▼▼▼

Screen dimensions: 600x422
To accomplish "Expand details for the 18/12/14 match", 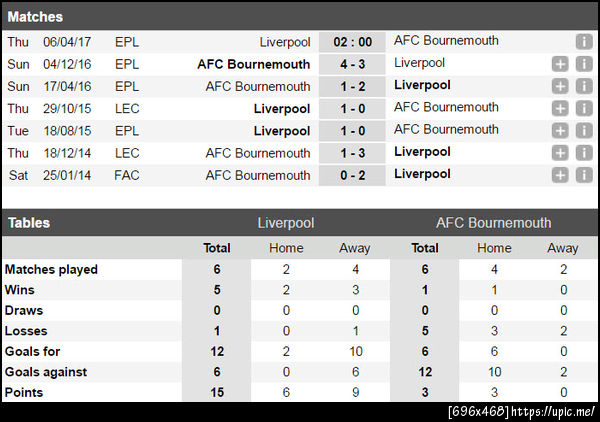I will click(560, 153).
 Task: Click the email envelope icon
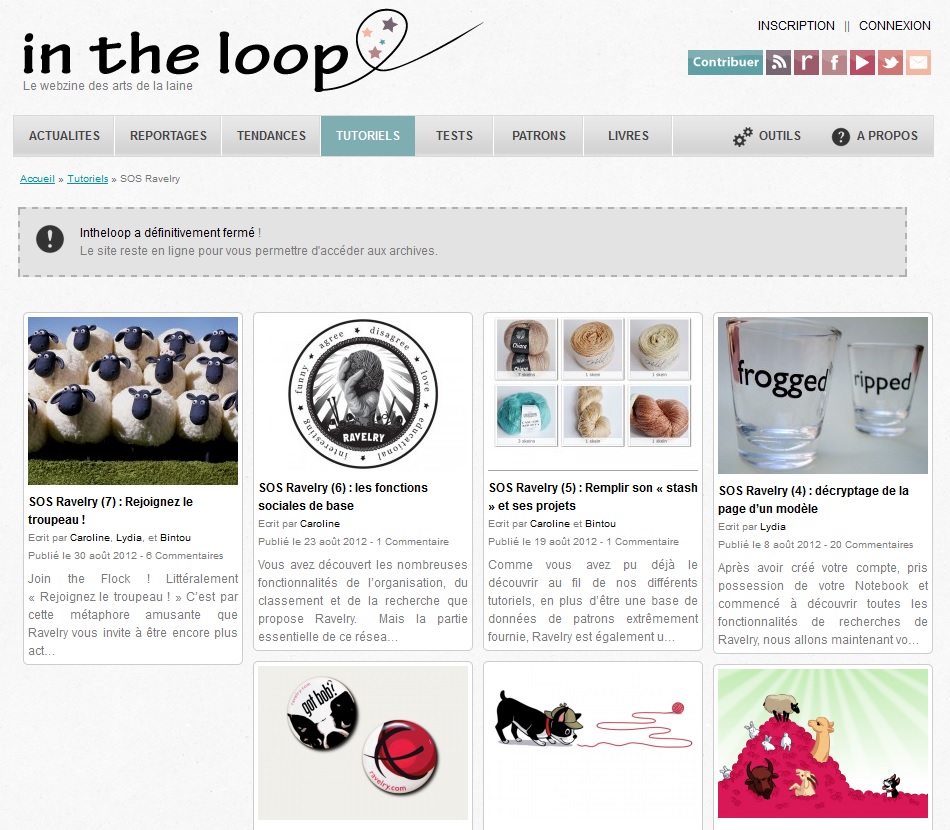pyautogui.click(x=918, y=62)
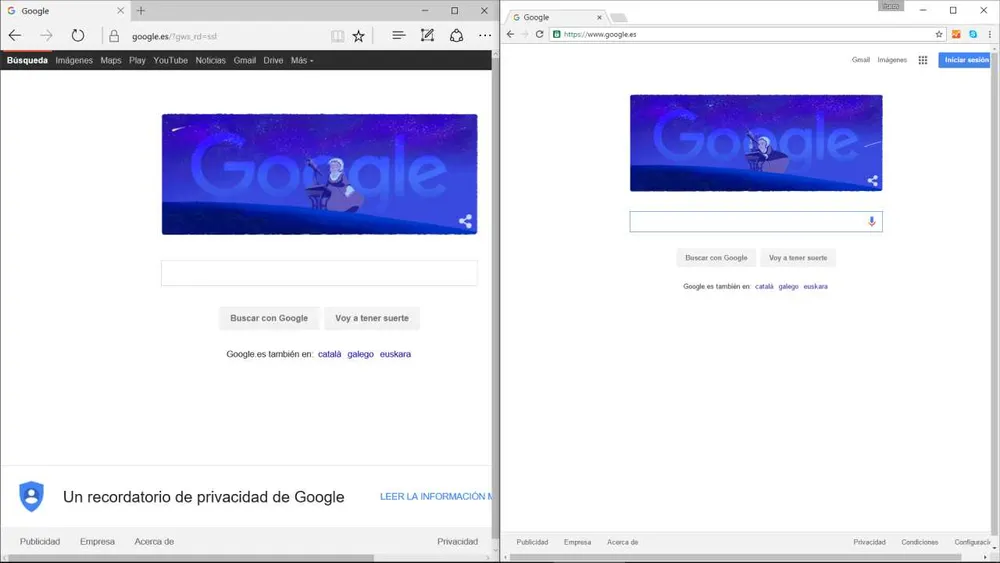Click the Edge Share icon

[456, 36]
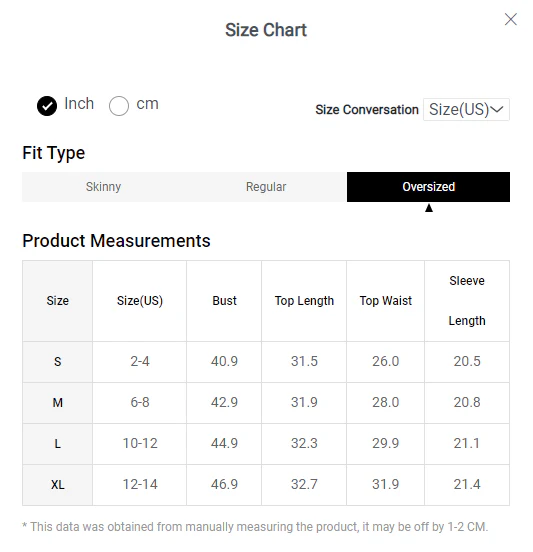Click the Sleeve Length column header
The width and height of the screenshot is (533, 552).
467,301
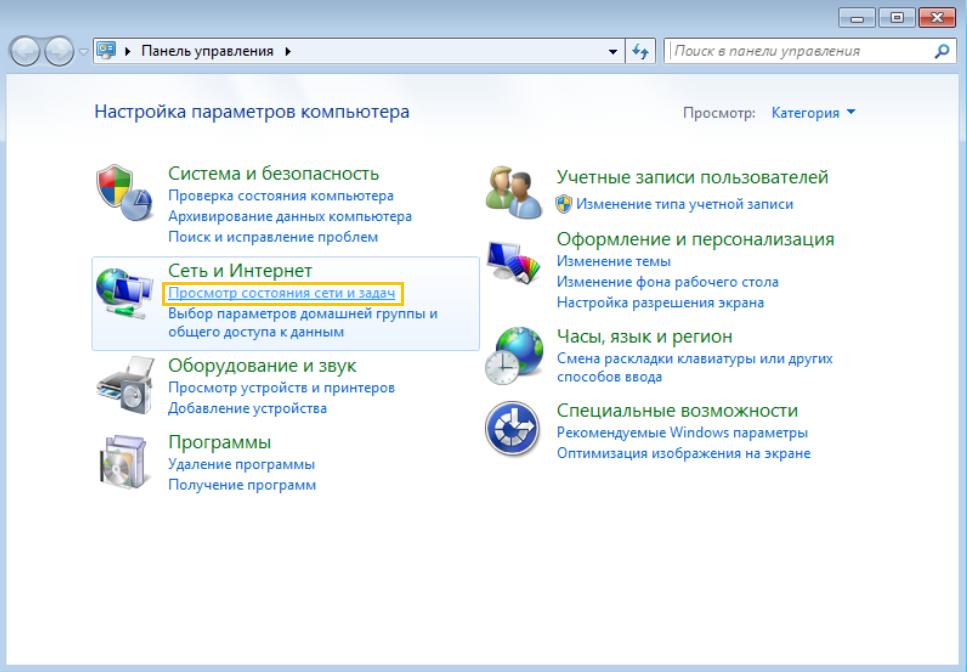Viewport: 967px width, 672px height.
Task: Open the Просмотр состояния сети и задач link
Action: (281, 293)
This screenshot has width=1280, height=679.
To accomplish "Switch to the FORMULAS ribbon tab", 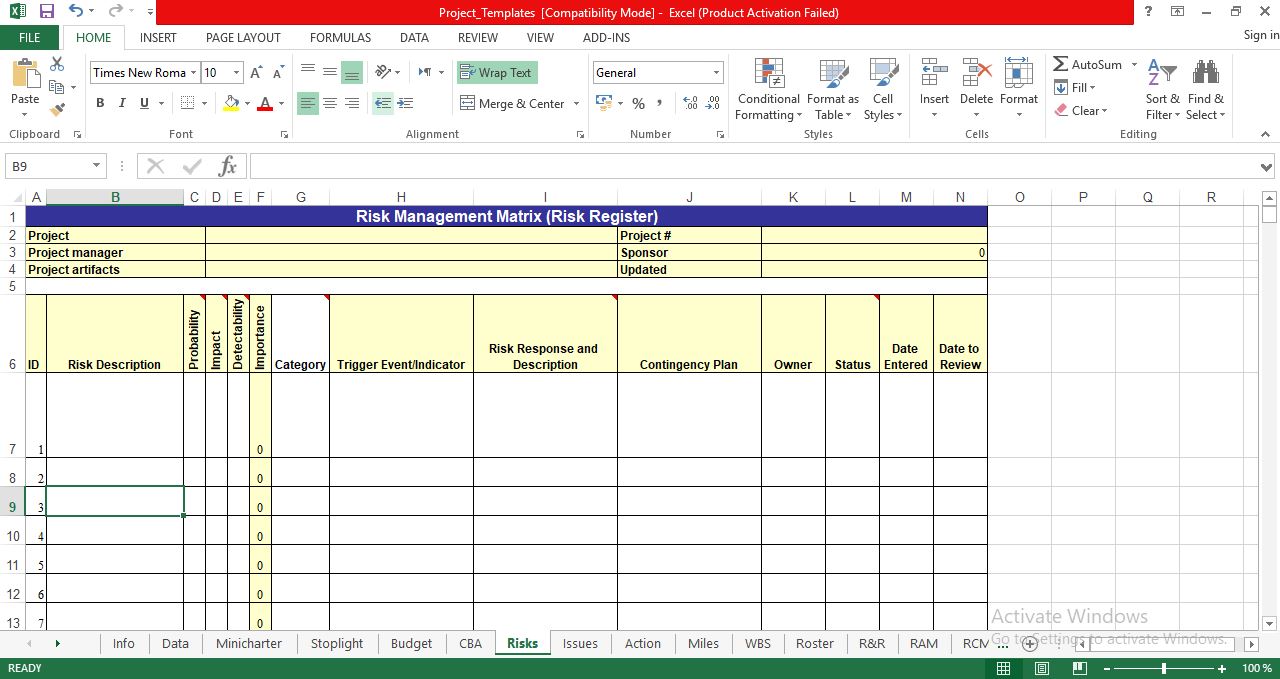I will click(x=340, y=37).
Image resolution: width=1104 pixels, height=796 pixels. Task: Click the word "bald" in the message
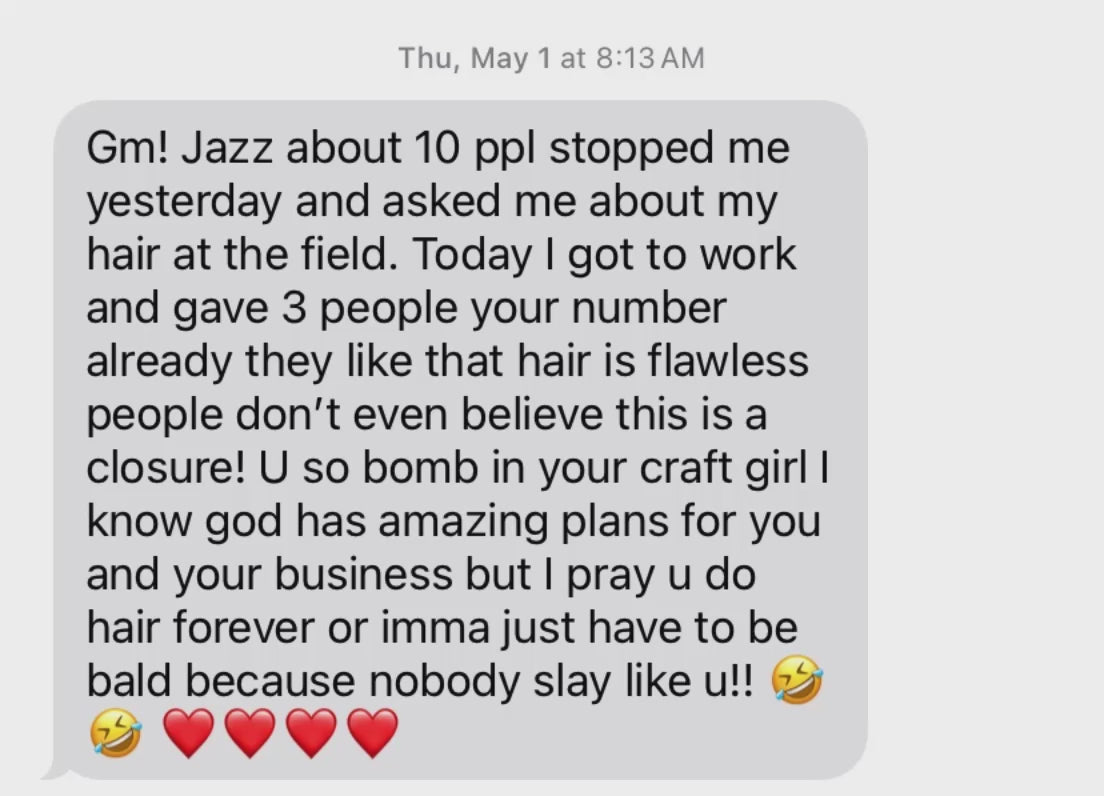(x=129, y=682)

▲▲▲

- **EXERCISE DIRECTIONS**:
Working from the line with "Image resolution: width=1104" to the last line of the material above, repeat each line exactly and leave out the pictures.

- **RESPONSE BOX**:
Image resolution: width=1104 pixels, height=796 pixels. Task: Click the word "bald" in the message
(x=129, y=682)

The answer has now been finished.